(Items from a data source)

- - -

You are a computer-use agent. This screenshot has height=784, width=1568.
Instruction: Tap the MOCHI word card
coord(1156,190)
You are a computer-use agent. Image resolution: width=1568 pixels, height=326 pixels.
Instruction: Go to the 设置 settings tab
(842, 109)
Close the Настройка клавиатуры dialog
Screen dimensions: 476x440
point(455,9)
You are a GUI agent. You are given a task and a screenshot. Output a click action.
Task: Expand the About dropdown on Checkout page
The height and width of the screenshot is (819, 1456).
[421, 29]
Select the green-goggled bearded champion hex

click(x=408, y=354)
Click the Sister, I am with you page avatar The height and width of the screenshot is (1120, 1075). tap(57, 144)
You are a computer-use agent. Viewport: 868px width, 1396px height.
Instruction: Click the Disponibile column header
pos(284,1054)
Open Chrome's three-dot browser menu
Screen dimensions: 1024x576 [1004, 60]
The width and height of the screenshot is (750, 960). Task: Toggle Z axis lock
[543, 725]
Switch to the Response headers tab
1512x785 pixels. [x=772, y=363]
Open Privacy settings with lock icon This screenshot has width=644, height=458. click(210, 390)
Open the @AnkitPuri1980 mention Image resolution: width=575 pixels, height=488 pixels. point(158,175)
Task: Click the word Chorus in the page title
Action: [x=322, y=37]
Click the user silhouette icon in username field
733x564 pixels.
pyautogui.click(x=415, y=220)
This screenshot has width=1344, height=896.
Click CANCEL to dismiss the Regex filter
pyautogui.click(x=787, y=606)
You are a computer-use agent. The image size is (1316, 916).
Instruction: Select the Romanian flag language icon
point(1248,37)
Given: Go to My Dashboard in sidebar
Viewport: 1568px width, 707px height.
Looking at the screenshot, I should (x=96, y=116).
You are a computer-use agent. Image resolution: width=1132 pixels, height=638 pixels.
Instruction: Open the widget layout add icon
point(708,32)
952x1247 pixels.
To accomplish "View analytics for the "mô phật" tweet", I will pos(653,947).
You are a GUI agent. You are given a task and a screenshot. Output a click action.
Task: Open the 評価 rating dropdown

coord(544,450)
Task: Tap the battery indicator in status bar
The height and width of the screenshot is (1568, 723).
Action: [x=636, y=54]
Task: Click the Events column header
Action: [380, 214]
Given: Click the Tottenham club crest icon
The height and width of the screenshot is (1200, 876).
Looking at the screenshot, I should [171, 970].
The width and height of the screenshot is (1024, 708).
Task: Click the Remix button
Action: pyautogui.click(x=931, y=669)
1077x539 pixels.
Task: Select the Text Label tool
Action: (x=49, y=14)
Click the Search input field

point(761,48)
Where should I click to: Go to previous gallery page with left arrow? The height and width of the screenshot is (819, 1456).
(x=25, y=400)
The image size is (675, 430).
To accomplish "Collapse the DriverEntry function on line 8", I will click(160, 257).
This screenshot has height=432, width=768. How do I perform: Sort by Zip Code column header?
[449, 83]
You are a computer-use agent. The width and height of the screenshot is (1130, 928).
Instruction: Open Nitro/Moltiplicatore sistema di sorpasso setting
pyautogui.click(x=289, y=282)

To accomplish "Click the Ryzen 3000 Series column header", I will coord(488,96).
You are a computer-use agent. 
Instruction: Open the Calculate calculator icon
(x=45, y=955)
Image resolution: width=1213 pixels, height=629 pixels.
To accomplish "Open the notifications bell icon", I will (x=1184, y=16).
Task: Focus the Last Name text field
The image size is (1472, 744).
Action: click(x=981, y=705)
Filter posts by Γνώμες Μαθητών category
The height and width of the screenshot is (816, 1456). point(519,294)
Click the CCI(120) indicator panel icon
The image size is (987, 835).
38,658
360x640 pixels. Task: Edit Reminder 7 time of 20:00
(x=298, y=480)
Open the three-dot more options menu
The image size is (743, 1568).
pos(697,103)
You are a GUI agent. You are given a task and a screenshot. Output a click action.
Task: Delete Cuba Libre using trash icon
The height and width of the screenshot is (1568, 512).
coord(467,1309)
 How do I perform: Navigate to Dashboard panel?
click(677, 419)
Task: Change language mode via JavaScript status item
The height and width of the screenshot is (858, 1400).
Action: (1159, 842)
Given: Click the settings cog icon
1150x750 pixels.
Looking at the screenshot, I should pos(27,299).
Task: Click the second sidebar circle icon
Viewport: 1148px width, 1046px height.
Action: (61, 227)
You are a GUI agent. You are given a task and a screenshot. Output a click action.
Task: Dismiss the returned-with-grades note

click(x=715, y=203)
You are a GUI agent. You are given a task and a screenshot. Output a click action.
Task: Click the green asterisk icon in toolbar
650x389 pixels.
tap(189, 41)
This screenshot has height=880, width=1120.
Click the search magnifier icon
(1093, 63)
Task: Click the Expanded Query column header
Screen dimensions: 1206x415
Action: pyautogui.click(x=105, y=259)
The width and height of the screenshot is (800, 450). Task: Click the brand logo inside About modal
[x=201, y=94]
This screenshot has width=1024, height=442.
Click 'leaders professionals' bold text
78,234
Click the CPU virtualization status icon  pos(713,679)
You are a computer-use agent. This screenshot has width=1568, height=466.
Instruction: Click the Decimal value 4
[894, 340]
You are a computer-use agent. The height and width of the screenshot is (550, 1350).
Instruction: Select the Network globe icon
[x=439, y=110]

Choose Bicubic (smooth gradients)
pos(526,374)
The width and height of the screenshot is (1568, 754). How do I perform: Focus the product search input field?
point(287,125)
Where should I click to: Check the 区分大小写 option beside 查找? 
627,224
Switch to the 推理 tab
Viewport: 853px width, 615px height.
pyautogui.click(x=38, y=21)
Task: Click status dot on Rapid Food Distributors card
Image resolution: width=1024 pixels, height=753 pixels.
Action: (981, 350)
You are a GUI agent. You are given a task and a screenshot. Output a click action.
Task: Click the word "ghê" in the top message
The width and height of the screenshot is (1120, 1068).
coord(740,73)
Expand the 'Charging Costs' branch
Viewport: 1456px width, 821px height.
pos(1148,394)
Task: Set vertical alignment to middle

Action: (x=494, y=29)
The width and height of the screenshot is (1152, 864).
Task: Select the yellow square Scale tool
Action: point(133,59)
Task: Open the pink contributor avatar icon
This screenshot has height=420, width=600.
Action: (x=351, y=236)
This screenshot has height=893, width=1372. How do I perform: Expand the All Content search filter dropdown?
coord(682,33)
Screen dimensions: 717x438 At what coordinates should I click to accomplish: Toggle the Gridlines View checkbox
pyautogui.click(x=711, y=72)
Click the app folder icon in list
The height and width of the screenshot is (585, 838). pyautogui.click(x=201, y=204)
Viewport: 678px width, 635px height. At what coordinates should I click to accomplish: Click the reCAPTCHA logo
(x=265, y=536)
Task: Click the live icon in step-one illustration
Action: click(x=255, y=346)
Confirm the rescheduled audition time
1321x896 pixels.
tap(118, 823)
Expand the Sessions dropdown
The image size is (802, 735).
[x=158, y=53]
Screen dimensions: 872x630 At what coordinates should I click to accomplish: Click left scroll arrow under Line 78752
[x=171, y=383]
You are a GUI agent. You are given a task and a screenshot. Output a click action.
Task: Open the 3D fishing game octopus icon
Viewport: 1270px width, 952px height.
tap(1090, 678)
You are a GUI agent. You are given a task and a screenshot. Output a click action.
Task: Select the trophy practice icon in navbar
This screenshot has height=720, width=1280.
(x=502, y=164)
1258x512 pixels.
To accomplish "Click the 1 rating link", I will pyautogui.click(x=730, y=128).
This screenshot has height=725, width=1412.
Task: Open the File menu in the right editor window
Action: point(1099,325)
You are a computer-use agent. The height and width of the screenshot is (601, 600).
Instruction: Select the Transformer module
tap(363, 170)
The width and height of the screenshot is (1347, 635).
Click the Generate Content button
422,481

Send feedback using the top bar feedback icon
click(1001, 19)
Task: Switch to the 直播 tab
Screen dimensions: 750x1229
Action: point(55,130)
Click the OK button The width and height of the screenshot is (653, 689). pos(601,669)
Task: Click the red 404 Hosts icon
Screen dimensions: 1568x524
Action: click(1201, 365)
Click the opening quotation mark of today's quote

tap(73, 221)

- - -

**TASK INSTRUCTIONS**
Only lines that hold the string "sidebar" belong in the answer, so copy every one of them from the records.

**EXPECTED ANSWER**
Given: Go to My Dashboard in sidebar
Task: Click the second sidebar circle icon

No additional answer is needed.